Becoming a student of martial arts has changed Reece “Lightning” McLaren‘s life in many profound ways. It has given him a career, an ever-growing legion of fans, and a purpose.
Also, it is giving him a second chance at possibly becoming a world champion. This coming Friday, 9 March, he will clash with Malaysian hero Gianni Subba at ONE: VISIONS OF VICTORY in Kuala Lumpur, with a shot at the ONE Flyweight World Championship on the line.
The shot was already McLaren’s, given he was originally supposed to face reigning champion Adriano Moraes before the Brazilian was forced to withdraw due to injury. However, McLaren selflessly accepted the bout with Subba, risking his challenger status just to ensure the show still had a headliner.
Another gift that has been granted to him is the chance to explore his heritage, something he may not have had the opportunity, or inclination to do, had he not signed with ONE Championship.
McLaren is Australian on his mother’s side, but his biological father was from the Philippines. Despite never knowing him, “Lightning” always knew that being Filipino was a part of him.
Nonetheless, it was never something he had delved into.
“I have never met my biological father or anything, so I do not know much of my Filipino side,” the 26-year-old admits.
With two loving parents that raised him and instilled in him many positive traits, he has not been deprived of nurture, so it has never been something he was left longing for. He had a reliable father figure in his life, who helped to make him a better man.
“My step-dad is one of the hardest workers I have ever met, and I dare say I get a lot of my work ethic from him,” the flyweight explains. “It is inspiration for myself to keep pushing and striving for greatness.”
However, after debuting on short notice for ONE Championship in the Philippines back in December 2015, his interest regarding his heritage was piqued.
McLaren recalls the cheers of a crowd that was vehemently pro-Mark Striegl, initially offering him little in the way of support. But once the Manila fans had realized his connection to their city, they changed their tune. Since then, both the martial artist and fans alike have built upon this intrinsic bond.

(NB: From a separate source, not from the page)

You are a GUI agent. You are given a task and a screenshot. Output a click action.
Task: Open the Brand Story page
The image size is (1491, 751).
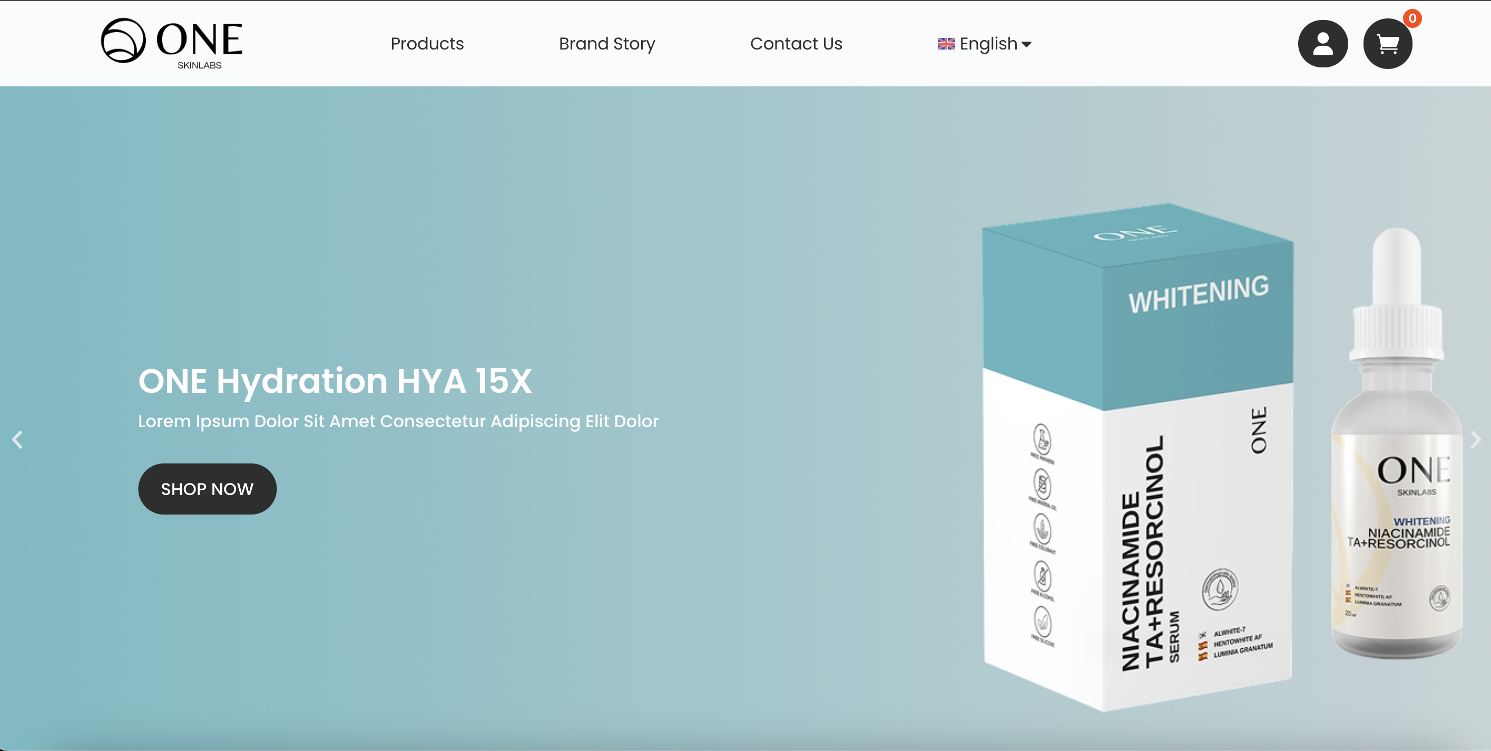[607, 44]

“For me, it was a personal connection,” he remembers, as he walked the streets of the capital for the first time. “My biological dad is from Manila. There was an interest to go there and to see it, a curiosity. To go there and compete was amazing.

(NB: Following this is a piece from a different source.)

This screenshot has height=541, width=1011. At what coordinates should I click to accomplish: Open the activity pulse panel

“However, I was competing against the hometown favorite Mark Striegl, who is an absolute superstar in the Philippines, so it was hostile ground. But then, once the info got around that I was half-Filipino, I was really welcomed the second and third time [I competed there]. It is almost like competing at home now.”
Going from public enemy number one to crowd favorite overnight was unexpected, especially after defeating Striegl. But it helped McLaren to begin feeling some unity with his roots, and get more in tune with his brethren, who were total strangers prior to the bout.
“Lightning” received more love from the crowd when he defeated Muin Gafurov in April 2016, and won the audience over in his split decision loss to ONE Bantamweight World Champion Bibiano “The Flash” Fernandes later that December.
Instead of any resentment, McLaren felt acceptance.
“They really embraced me,” he reveals of his new-found compatriots. “I think it is the Filipino way. They really embrace their own, and it is beautiful.”
Given that McLaren’s life growing up had sometimes seen him singled out as an outsider – a rare Australian when he was on Christmas Island, and a rare Asian when he returned to the mainland – having people accept him into their hearts as one of them means a lot to him.
It may have taken the flyweight well into his adulthood to start feeling an attachment to the Philippines as one half of his identity, but thanks to the kindness and hospitality he has been shown, now it will never leave him.